En ce qui concerne les évolutions positives du réveil industriel ces dernières années, je souhaite d’abord évoquer la conception, la construction et la mise en service, en 2019, de la centrale électrique Maria Gléta 2, d’une capacité de 127MW, ce qui a permis de faire passer la capacité propre de production du Bénin de quasiment “zéro MW” à 68% d’autonomie énergétique. Cela s’est produit dans un contexte où le Bénin avait déjà englouti 40 milliards de FCFA dans une centrale électrique de 80 MW qui, à ce jour, n’a toujours pas démarré. La réussite de Maria Gléta réside dans l’absence de politisation du projet, le mode de financement adapté au secteur de l’électricité, la contractualisation avec un partenaire “clé en main” sous le modèle EPC, et surtout le contrat d’exploitation et de maintenance signé avec BWSC (Danemark) depuis six (06) ans, qui a permis une gestion saine et professionnelle de l’outil de production, loin des politicards et de l’administration publique. Cette réussite s’est conclue par la création et l’opérationnalisation d’une Société de gestion des actifs de production d’électricité au Bénin (SBPE), qui, capitalisant sur cette expérience, a déjà mis en service une centrale solaire photovoltaïque de 25 MW et se prépare à mettre en service deux autres d’une capacité cumulée de 50 MW, portant ainsi la capacité installée au Bénin à 205 MW, par rapport à une pointe d’environ 280 MW aujourd’hui.

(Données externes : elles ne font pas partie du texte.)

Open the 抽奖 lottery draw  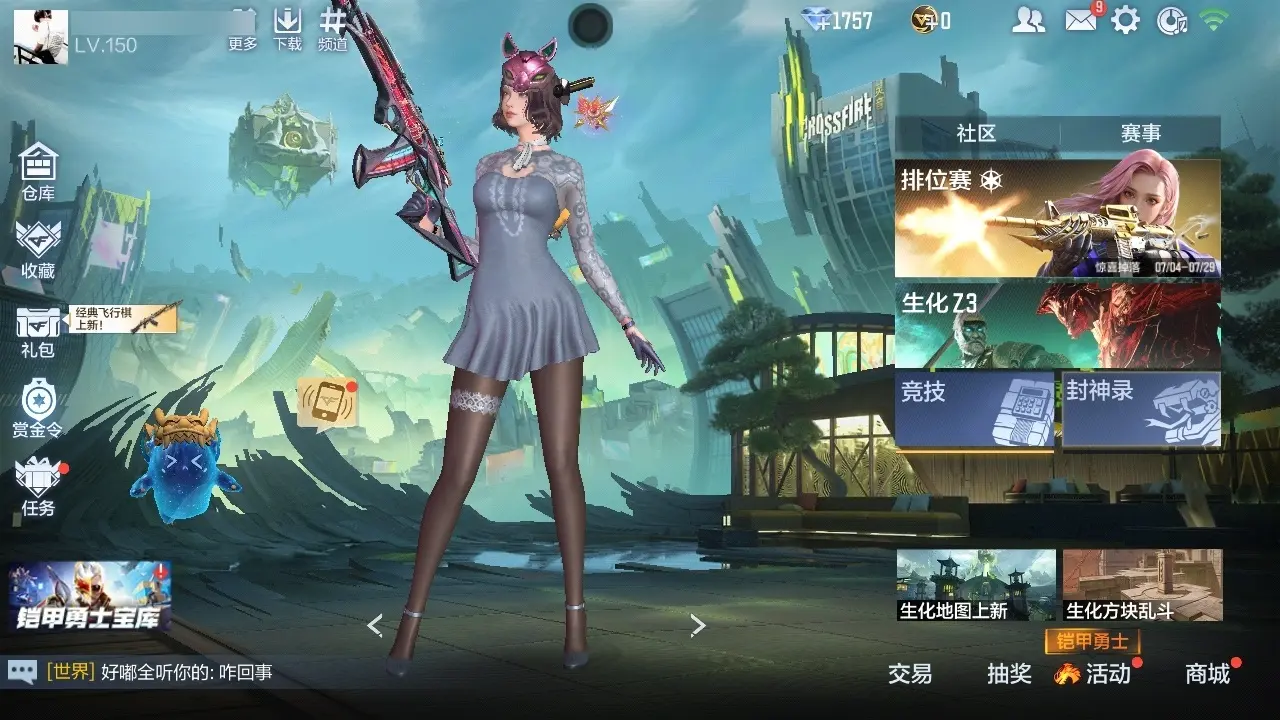[x=1009, y=673]
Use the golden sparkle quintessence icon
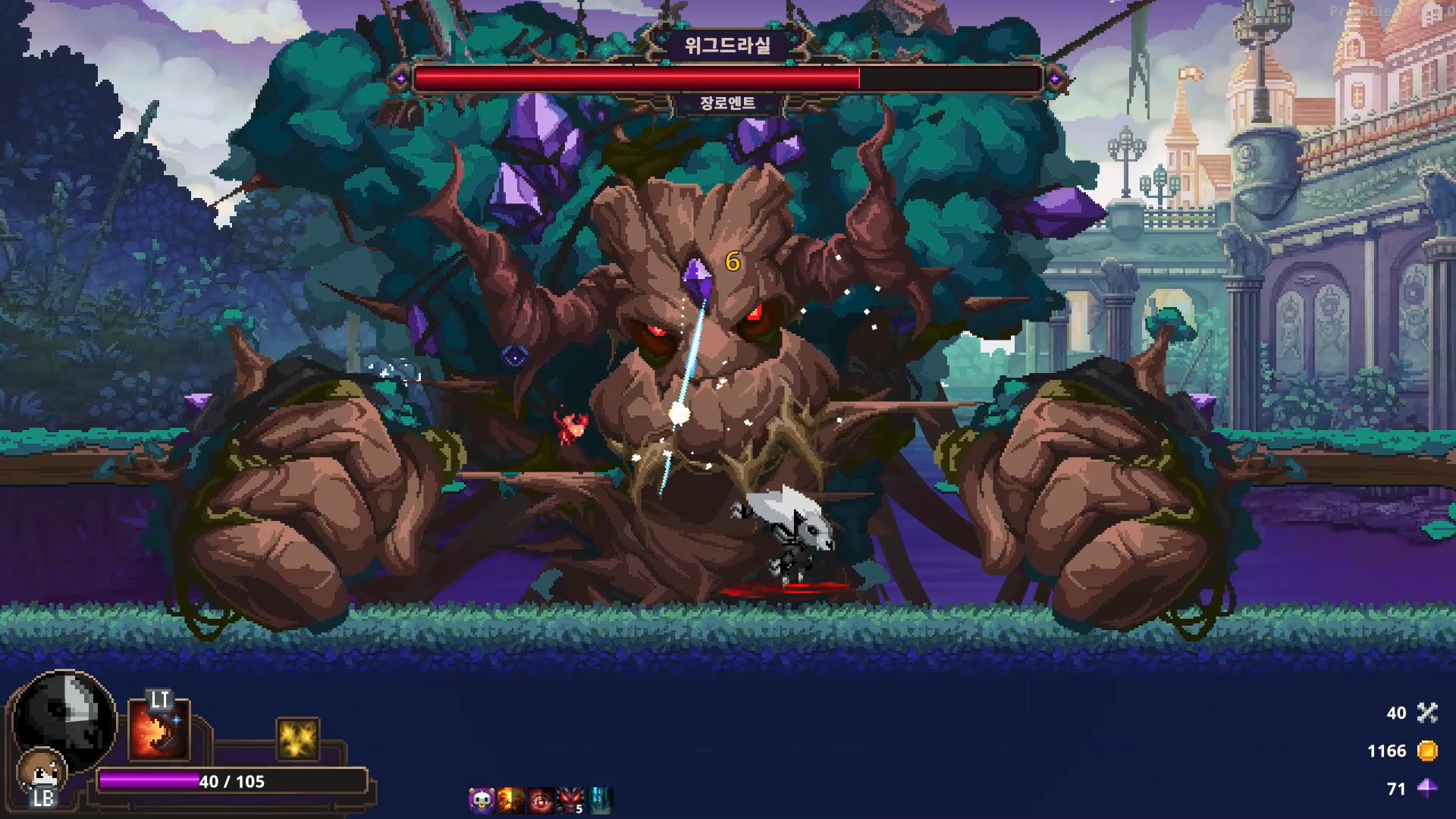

Concernant le secteur de la cimenterie, qui a été, depuis les années 70 jusqu’à récemment, l’une des seules véritables industries lourdes capables d’accueillir des profils d’experts industriels béninois rentrés au pays, le Gouvernement du Bénin a pris, au cours des cinq (05) dernières années, des mesures salvatrices pour l’État et le secteur privé, notamment : i) la révision des contrats de concession et d’exploitation minière en cours afin de permettre à l’État une meilleure visibilité et, par conséquent, une meilleure évaluation des recettes ; ii) une exploration plus active des ressources du sous-sol béninois pour identifier et évaluer son potentiel grâce à des réformes majeures au sein des acteurs publics en charge de la géologie et des mines ; iii) enfin, la promotion et la création, avec le secteur privé local, d’une nouvelle cimenterie nationale qui, à terme, permettra à l’État de mieux appréhender le secteur et de gérer durablement les ressources naturelles. Ces mesures ont non seulement revitalisé un secteur d’activité où les acteurs historiques agissaient en hégémonie, mais ont également stimulé la concurrence, dont les effets à moyen et long terme seront la disponibilité et l’accessibilité du ciment sur tout le territoire pour soutenir le développement des infrastructures amorcé par le Bénin. Les exportations de ciment, clinker et autres matériaux de construction vers les pays voisins viendront couronner ce nouvel élan en vue d’une croissance économique performante, sans oublier les milliers d’emplois stables générés.
Enfin, le symbole de cette nouvelle industrialisation est la zone économique spéciale de Glo-Djigbé (GDIZ), gérée par la Société d’investissement et de Promotion de l’Industrie (SIPI S.A.), qui accueille, depuis 2021, des investisseurs et des industries dans plusieurs secteurs de transformation, avec pour vocation première la production pour l’exportation en direction de la CEDEAO et du reste du monde. Cet objectif, basé sur la faiblesse du marché local, est salutaire pour le Bénin, qui engrangera des devises et attirera des investissements directs étrangers, indispensables pour soutenir la croissance. Le modèle de la GDIZ, fondé sur des partenariats techniques et financiers, a déjà fait ses preuves ailleurs dans le monde et est largement répandu chez notre grand voisin, le Nigéria. Cette expérience fructueuse a déjà drainé des milliers de milliards d’investissements et est en phase de réplication à Sèmè-Kpodji et à Kétou, selon des rapports récents des conseils de ministres. Cela montre bien qu’une dynamique industrielle est en marche et que la transformation structurelle de l’économie béninoise n’est plus un vœu pieux, mais un levier de développement réel.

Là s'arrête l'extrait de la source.